Transport for London (TfL) is the UK local government body responsible for the public transport system of Greater London; they make available an Excel document, which provides statistics about the usage of the underground network (the Tube) in the form of entry and exit passenger numbers for a "typical" day at each station over the years 2007–2017.
Read in this document with pandas, and analyze it to determine:
(a) the busiest station on a typical weekday in 2017;
(b) the station with the greatest percentage increase in passengers over the period 2007–2017;
(c) the station with the largest relative difference in passenger numbers between the working week and a typical Sunday in 2017.
One approach, yielding the following report on the provided data at the time of writing:
Station with maximum entries, 2017: King's Cross St. Pancras (149150 daily)
Station with the greatest percentage increase in passengers: Chesham (0.431532 million in 2007 vs. 1.133596 million in 2017, +162.7%
Station with the largest relative difference in passenger numbers between the working week and a typical Sunday in 2017:
Moorgate (46698 on a weekday, 3961 on Sunday)
The code:
import sys
import pandas as pd
df_dict = pd.read_excel('multi-year-station-entry-and-exit-figures.xlsx',
sheet_name=None, skiprows=6)
# Remove DataFrames created from Sheets which are not relevant to us.
del df_dict['Notes']
del df_dict['workings']
# A dictionary of DataFrames, keyed by year.

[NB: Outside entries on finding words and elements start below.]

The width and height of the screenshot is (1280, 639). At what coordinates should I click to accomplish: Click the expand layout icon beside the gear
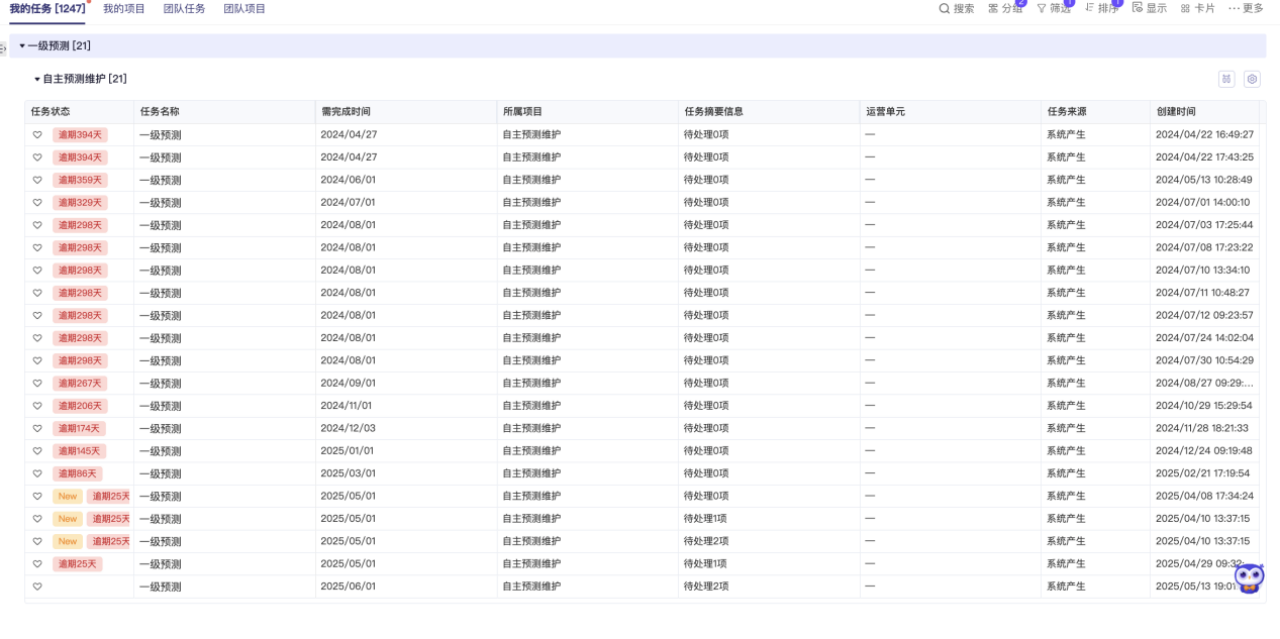pos(1226,79)
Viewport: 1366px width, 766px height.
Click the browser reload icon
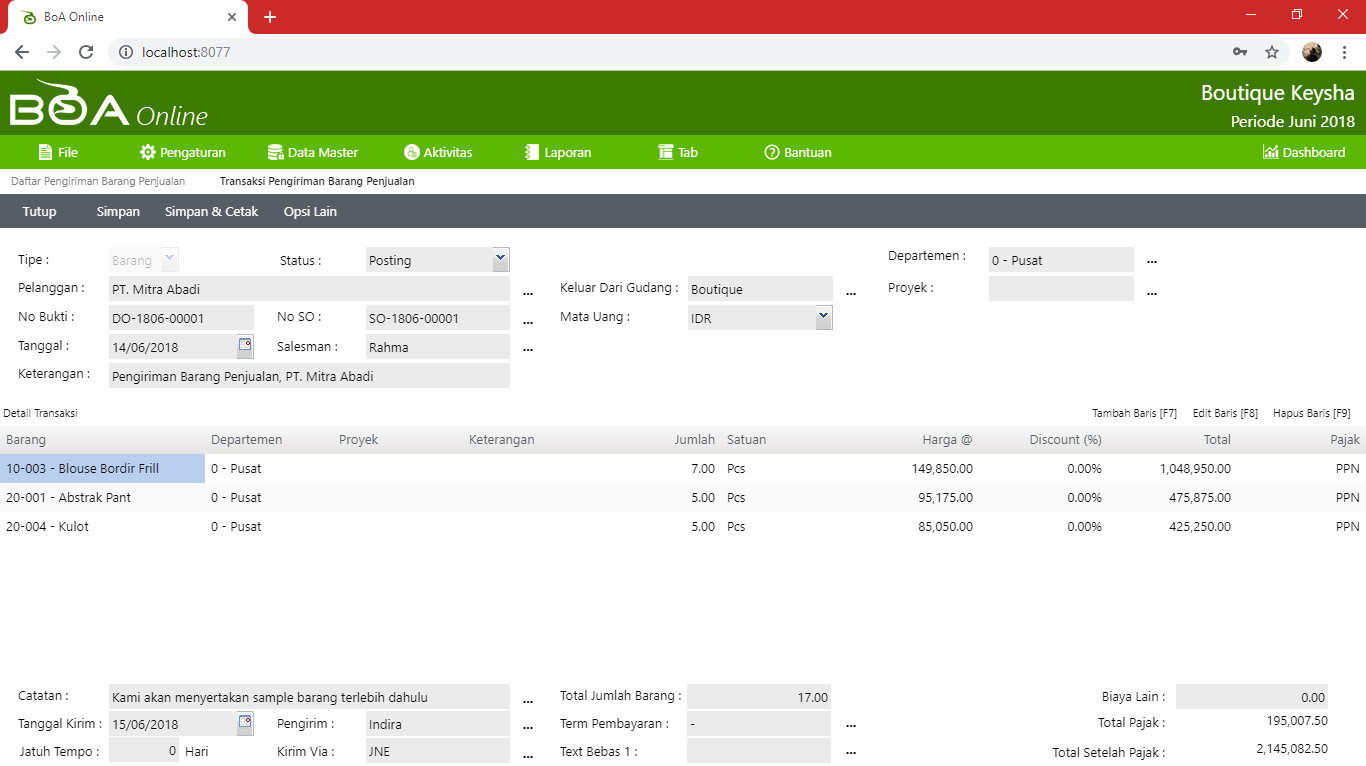(x=86, y=52)
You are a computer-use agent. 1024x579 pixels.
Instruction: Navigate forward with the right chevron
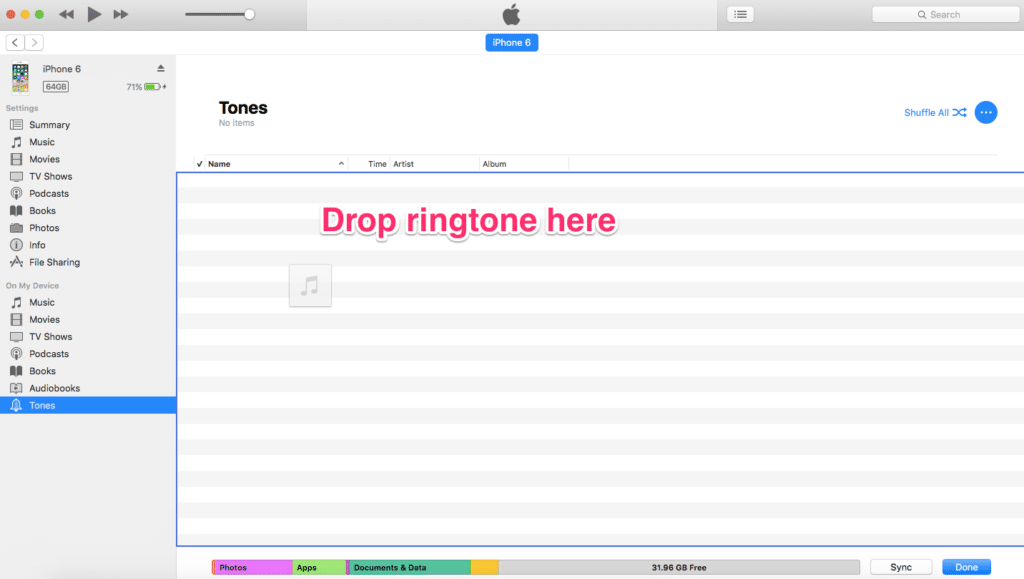tap(35, 42)
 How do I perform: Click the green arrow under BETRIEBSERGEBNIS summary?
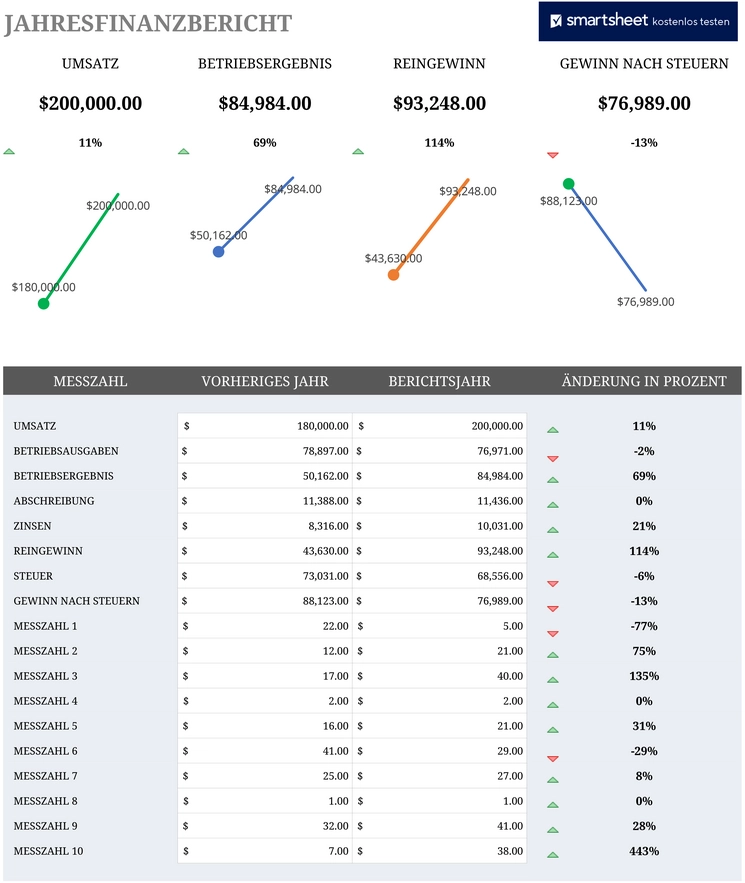tap(184, 151)
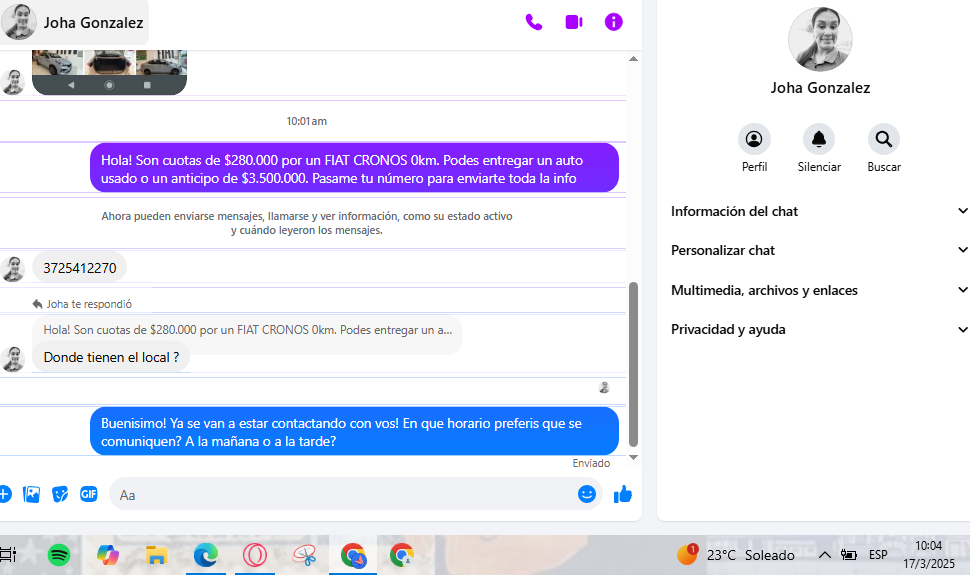Open Spotify from the taskbar
The height and width of the screenshot is (575, 970).
59,554
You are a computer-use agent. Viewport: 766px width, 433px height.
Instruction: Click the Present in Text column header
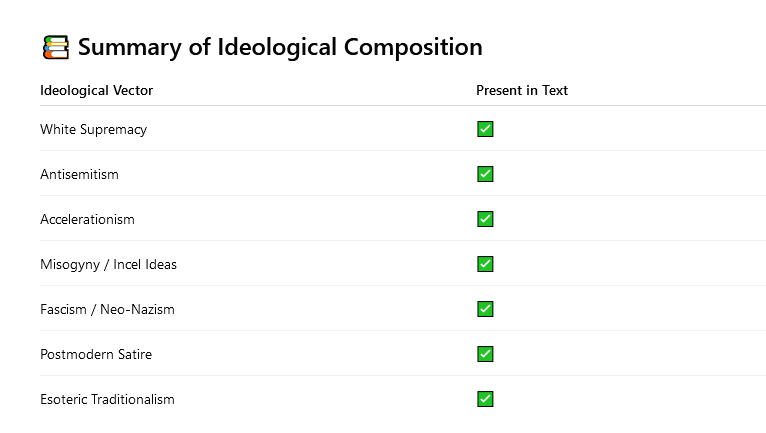click(x=522, y=90)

df_dict = dict((int(k[:4]), df.drop('Borough', axis=1, errors='ignore')
.rename({'Weekday': 'entry-weekday', 'Saturday': 'entry-sat',
'Sunday': 'entry-sun', 'Weekday.1': 'exit-weekday',
'Saturday.1': 'exit-sat', 'Sunday.1': 'exit-sun',
'million': 'annual'
}, axis=1)
) for k, df in df_dict.items())
# -- (a) --
# Just the data from 2017, excluding non-station rows.
df2017 = df_dict[2017][df_dict[2017]['nlc'].notna()]
max_weekday_entries_2017 = df2017.loc[df2017['entry-weekday'].idxmax()]
station, entries = max_weekday_entries_2017.loc[['Station', 'entry-weekday']]
print('Station with maximum entries, 2017: {} ({} daily)'.format(
station, int(entries)))
# -- (b) --
# Set the index to be the station name, extract data from 2007 as well.
df2017.index = df2017['Station'].str.strip()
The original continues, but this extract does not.